How it is calculated:
- The agent compares the query against the memory's title, content, tags, and category path
- Exact keyword matches, semantic similarity, and topical relevance all contribute
- A memory about "Kafka architecture" has high relevance for the query "event-driven design" even without exact keyword overlap
Decayed Strength (weight: 0.18)
The memory's current effective strength after time decay:
decayed_strength = base_strength * (decay_rate ^ days_since_last_access)
This factor ensures that well-maintained, frequently-recalled memories rank higher than equally relevant but neglected ones. See Strength & Decay for details.
Recency Bonus (weight: 0.08)
A linear bonus that favors recently accessed memories. Fades to zero over one year:
recency_bonus = max(0, 1.0 - (days_since_last_access / 365))

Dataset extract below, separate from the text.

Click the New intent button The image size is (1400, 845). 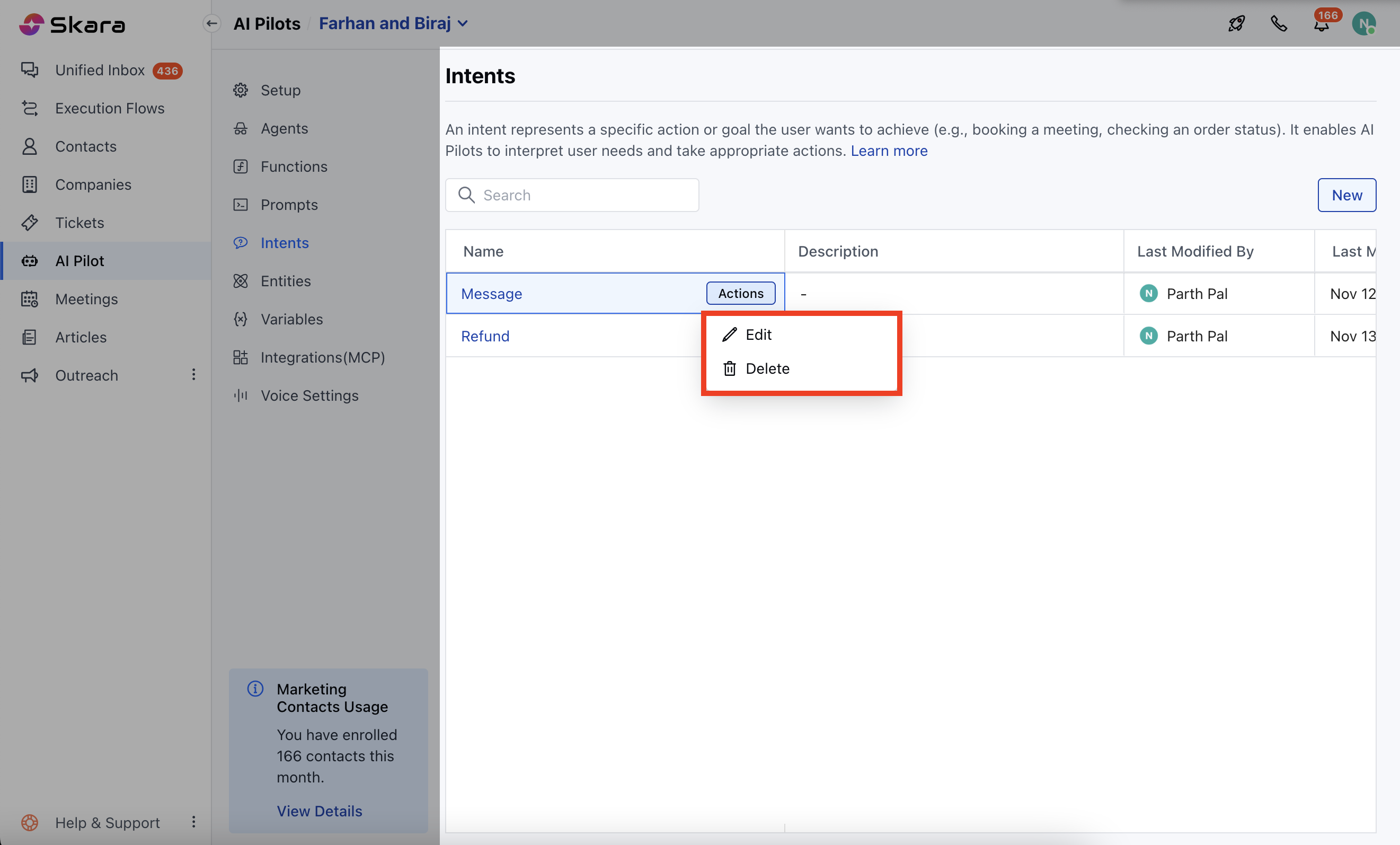[x=1346, y=195]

| Days Since Access | Recency Bonus |
|---|---|
| 0 | 1.00 |
| 30 | 0.92 |
| 90 | 0.75 |
| 180 | 0.51 |
| 270 | 0.26 |
| 365 | 0.00 |
This provides a mild boost to recently touched memories without dominating the score.
Spreading Bonus (weight: 0.14)
Activation received from linked memories in the associative network. When a candidate memory is connected to other matching memories, it receives a spreading activation bonus.

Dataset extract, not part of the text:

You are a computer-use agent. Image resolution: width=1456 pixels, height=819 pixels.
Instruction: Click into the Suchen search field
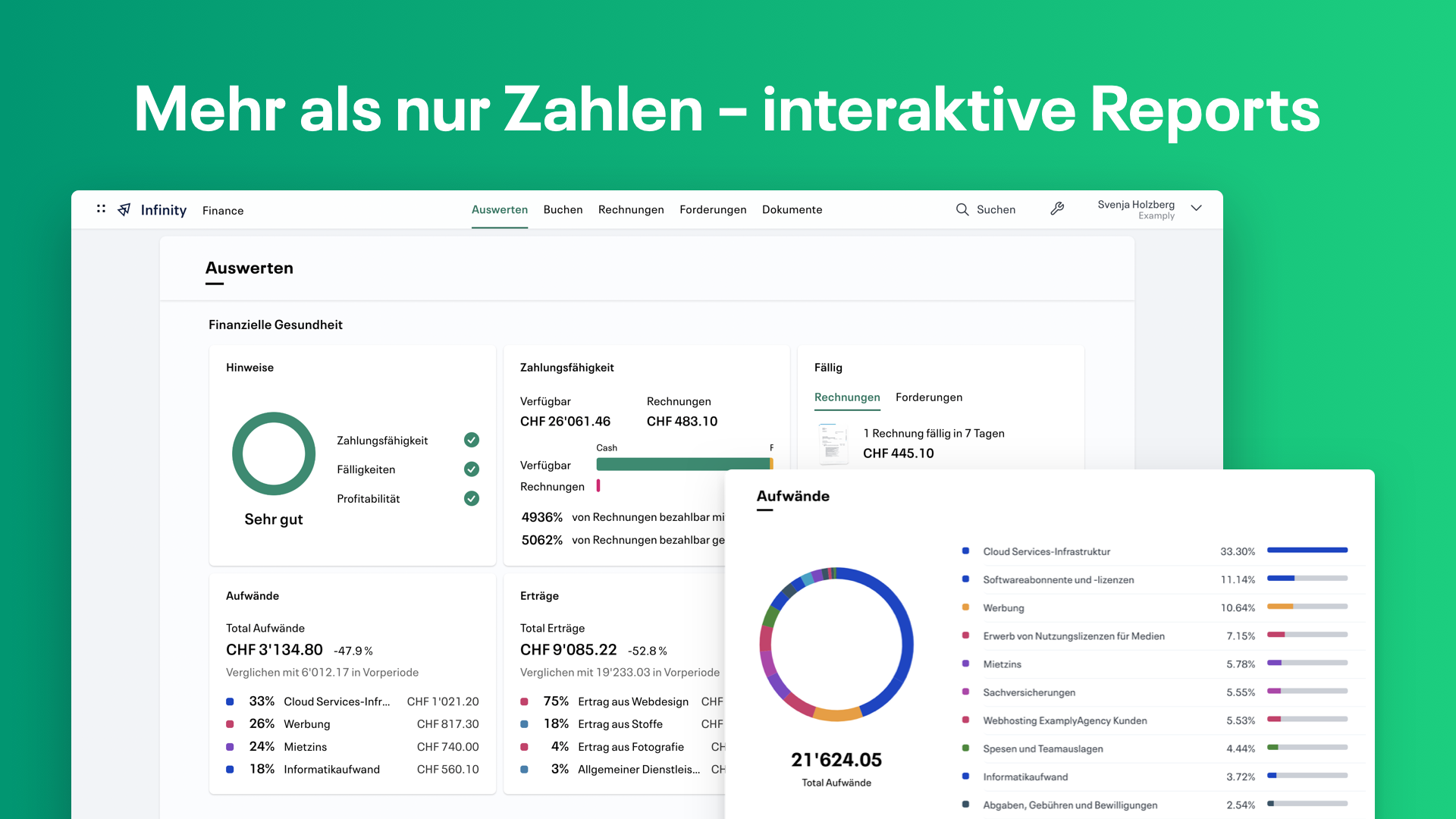[x=996, y=209]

spreading_bonus = sum(activation from connected memories)
Activation spreads up to 2 hops from source memories, decaying by 50% per hop. The spreading bonus is capped at 1.0.

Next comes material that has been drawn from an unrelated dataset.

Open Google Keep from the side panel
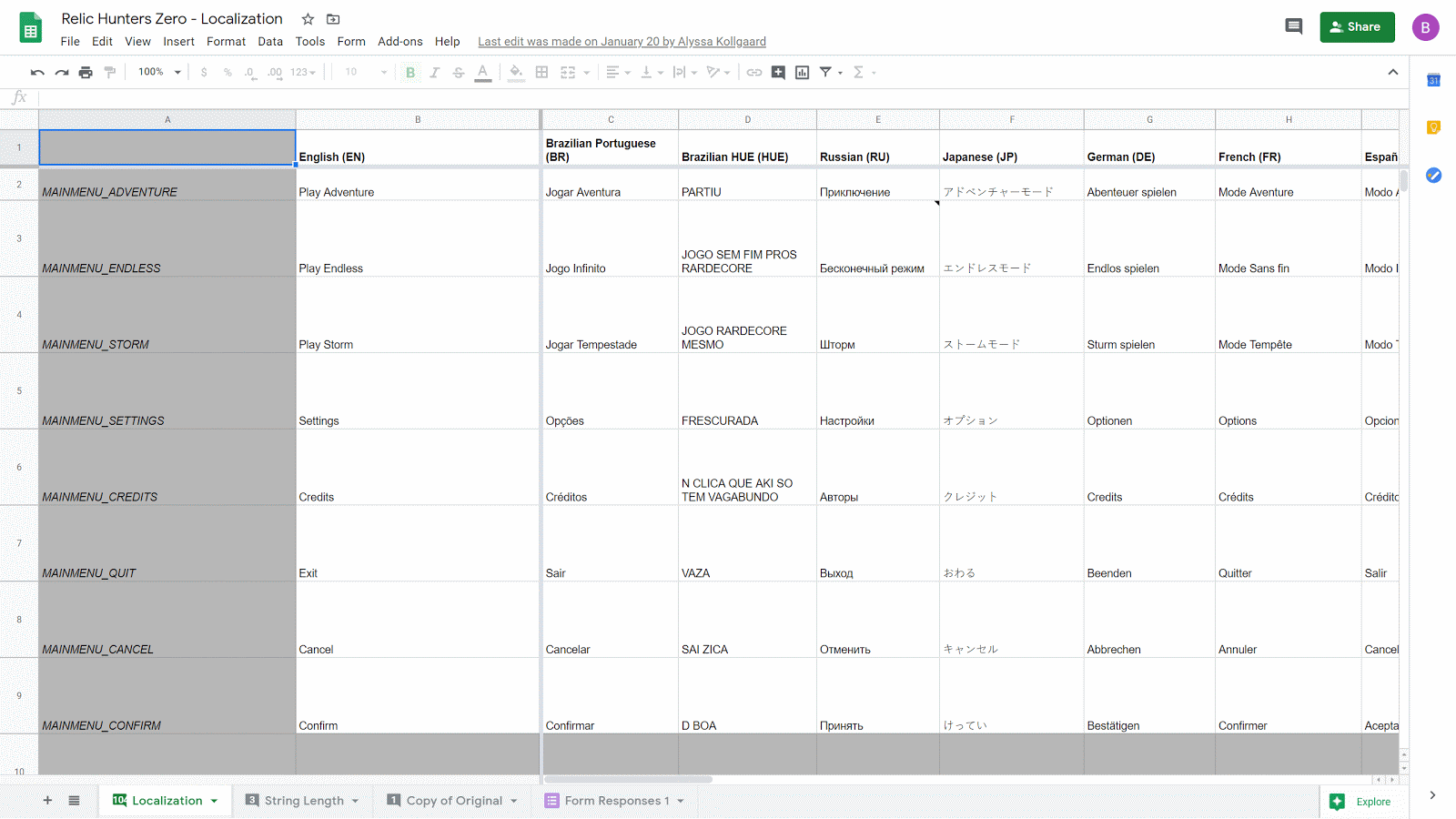Screen dimensions: 1456x819 [x=1433, y=127]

This factor surfaces memories that are part of a cluster of related knowledge, even if their direct relevance to the query is moderate.
Context Match (weight: 0.14)
How similar the memory's encoding context is to the current session context. Compares project, topics, and task type:
- Project match — Strong contribution if the memory was encoded in the same project
- Topic overlap — Number of shared topics, normalized
- Task type match — Contribution if the current task type matches the encoding task type
Salience (weight: 0.08)
The memory's emotional/motivational significance score (0.0 - 1.0). See Salience & Confidence.
This factor provides a tiebreaker that favors personally important memories when other factors are similar.
Weight Rationale
The weights reflect a hierarchy of importance for memory retrieval:
| Factor | Weight | Rationale |
|---|---|---|
| Relevance | 0.38 | Most important — does the memory answer the question? |
| Decayed strength | 0.18 | Well-maintained memories are more reliable |
| Spreading bonus | 0.14 | Connected knowledge is richer and more useful |
| Context match | 0.14 | Same-context memories are more applicable |
| Recency bonus | 0.08 | Mild preference for recent information |
| Salience | 0.08 | Mild preference for personally important memories |
The weights sum to 1.0, producing a final score between 0.0 and 1.0.
Response Strategies
After scoring all candidates, the agent decides how to present results:
Single Strong Match (top score > 0.7)
One memory clearly dominates. The agent returns it in full with context:
Found a strong match:
📝 [Memory title]
Strength: X | Recalled N times | Last: Y days ago
[Full memory content]
Related memories also activated:
• [Related memory 1] (strength X)
• [Related memory 2] (strength Y)
Multiple Related (2-5 candidates > 0.4)
Several memories are relevant. The agent synthesizes a consolidated response:
Found N related memories — synthesizing:
Based on past experiences and learnings:
1. [Key point from memory 1]
2. [Key point from memory 2]
3. [Key point from memory 3]
Sources: [file1.md, file2.md, file3.md]
Many Weak (> 5 candidates, all < 0.4)
Many memories partially match but none are strong. The agent lists candidates for you to choose:
Found N partial matches. Which is most relevant?
1. [Memory title 1] (score: 0.35)
2. [Memory title 2] (score: 0.32)
3. [Memory title 3] (score: 0.29)
...
No Active Matches
No candidates above the minimum threshold. The agent searches the archive as a fallback, then suggests alternatives:
No active memories found for "[query]".
Searched archive — [found N / no matches].
Related topics you have memories about: [suggestions]
The scoring formula is applied consistently every time you recall a memory, whether through explicit /brain:remember or the agent's automatic context loading at session start.